Ich bin mit HDD da einer Meinung und sehe das nicht als Fanatismus an ...

Gruß
LL


----------



## Trashman (18 März 2008)

Gut, seh das auch so wie ihr...

Dann geh ich mal Paragraphen wälzen. Für meinen "Cheffe" brauch ich was handfestes


----------



## HDD (18 März 2008)

Hi Larry,
das bezog sich auch auf ein anderes Thema!
Da gibt es User die haben heute noch Reste davon in Ihrer Signatur.
    
HDD


----------



## Larry Laffer (18 März 2008)

@HDD:
Ich denke, ich habe den Beitrag gefunden. Aber den Sicherheitsfanatiker hast du dir ja erst in diesem Thread angehängt. Von da her ... 

Gruß
LL


----------



## maxi (18 März 2008)

*Oh Cool, Das ist das 1 2 3 im Anhang 1 der Richtlinie 2006/42/EG.*
*Da hatte ich erst eine Schulung.*

1.2.3.​​*Ingangsetzen*​*
*Das Ingangsetzen einer Maschine darf nur durch absichtliches Betätigen einer hierfür vorgesehenen Befehlseinrichtung
möglich sein.
Dies gilt auch
— für das Wiederingangsetzen nach einem Stillstand, ungeachtet der Ursache für diesen Stillstand;
— für eine wesentliche Änderung des Betriebszustands.
Gleichwohl kann das Wiederingangsetzen oder die Änderung des Betriebszustands durch absichtliches Betätigen
einer anderen Einrichtung als der hierfür vorgesehenen Befehlseinrichtung möglich sein, sofern dadurch
keine Gefährdungssituation entsteht.
Bei Maschinen, die im Automatikbetrieb arbeiten, darf das Ingangsetzen oder Wiederingangsetzen nach einer
Abschaltung und die Änderung ihres Betriebszustands ohne Bedienereingriff möglich sein, sofern dies nicht
zu einer Gefährdungssituation führt.

::::::::

### Aufgabenstellung
Setzen Sie die Forumsdiskussion zur Maschinenrichtlinie im Anschluss an ihren letzten Satz fort.

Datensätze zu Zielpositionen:
::::::::

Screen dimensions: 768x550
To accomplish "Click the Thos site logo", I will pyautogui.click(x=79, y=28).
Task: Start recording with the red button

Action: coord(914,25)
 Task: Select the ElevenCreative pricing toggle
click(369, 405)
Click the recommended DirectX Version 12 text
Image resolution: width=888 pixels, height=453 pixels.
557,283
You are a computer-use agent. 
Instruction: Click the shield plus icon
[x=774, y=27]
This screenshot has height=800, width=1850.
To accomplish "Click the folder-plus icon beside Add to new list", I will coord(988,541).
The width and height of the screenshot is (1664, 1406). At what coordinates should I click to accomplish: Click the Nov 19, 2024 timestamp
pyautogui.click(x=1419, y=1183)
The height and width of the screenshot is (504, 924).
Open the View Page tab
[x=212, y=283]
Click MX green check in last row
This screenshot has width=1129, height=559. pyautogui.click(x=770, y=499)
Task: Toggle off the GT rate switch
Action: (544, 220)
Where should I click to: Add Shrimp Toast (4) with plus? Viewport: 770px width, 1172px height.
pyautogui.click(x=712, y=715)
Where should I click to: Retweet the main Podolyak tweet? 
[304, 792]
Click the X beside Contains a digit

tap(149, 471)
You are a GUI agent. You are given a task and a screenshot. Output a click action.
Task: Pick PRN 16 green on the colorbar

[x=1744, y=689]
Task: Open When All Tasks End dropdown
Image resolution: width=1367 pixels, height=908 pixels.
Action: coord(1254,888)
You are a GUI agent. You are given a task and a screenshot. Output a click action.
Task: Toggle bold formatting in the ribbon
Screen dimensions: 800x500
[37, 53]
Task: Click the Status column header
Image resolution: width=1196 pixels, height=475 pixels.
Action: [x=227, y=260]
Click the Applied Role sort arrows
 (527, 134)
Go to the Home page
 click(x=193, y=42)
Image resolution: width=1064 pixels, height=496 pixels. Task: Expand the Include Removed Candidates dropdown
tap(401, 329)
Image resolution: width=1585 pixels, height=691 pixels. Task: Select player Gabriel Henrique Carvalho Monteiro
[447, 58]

::::::::

### Antwort
Verfügt eine Maschine über mehrere Befehlseinrichtungen für das Ingangsetzen und führt dies dazu, dass sich
das Bedienungspersonal gegenseitig gefährden kann, so sind zusätzliche Einrichtungen einzubauen, um derartige
Risiken auszuschließen. Wenn es aus Sicherheitsgründen erforderlich ist, dass das Ingangsetzen und/oder
das Stillsetzen in einer bestimmten Reihenfolge erfolgt, müssen Einrichtungen vorhanden sein, die die Einhaltung
der richtigen Abfolge bei diesen Bedienungsvorgängen sicherstellen.
1.2.4.​​*Stillsetzen*​*
*1.2.4.1.​​*Normales Stillsetzen*​*
*Maschinen müssen mit einer Befehlseinrichtung zum sicheren Stillsetzen der gesamten Maschine ausgestattet
sein.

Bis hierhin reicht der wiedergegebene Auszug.